## [TASK REQUIREMENTS]
Output the line containing "Task: Toggle the browser sidebar icon", then every remaining line of the entries below, exactly as written and with no other text.

## [MATERIAL FOR THIS EXERCISE]
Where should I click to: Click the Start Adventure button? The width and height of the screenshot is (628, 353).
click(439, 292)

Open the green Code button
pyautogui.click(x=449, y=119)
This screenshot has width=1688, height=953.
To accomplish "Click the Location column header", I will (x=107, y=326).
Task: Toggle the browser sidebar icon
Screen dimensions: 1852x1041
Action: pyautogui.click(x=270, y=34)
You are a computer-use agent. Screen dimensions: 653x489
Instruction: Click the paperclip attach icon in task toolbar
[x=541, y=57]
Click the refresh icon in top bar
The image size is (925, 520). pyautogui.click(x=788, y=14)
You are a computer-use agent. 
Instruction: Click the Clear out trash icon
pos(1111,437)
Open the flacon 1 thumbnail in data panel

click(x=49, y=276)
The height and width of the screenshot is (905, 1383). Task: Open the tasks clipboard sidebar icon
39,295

## [WRITTEN RESPONSE]
Task: Toggle the browser sidebar icon
Screen dimensions: 1852x1041
Action: pyautogui.click(x=270, y=34)
You are a computer-use agent. Screen dimensions: 653x489
Instruction: Click the paperclip attach icon in task toolbar
[x=541, y=57]
Click the refresh icon in top bar
The image size is (925, 520). pyautogui.click(x=788, y=14)
You are a computer-use agent. 
Instruction: Click the Clear out trash icon
pos(1111,437)
Open the flacon 1 thumbnail in data panel

click(x=49, y=276)
The height and width of the screenshot is (905, 1383). Task: Open the tasks clipboard sidebar icon
39,295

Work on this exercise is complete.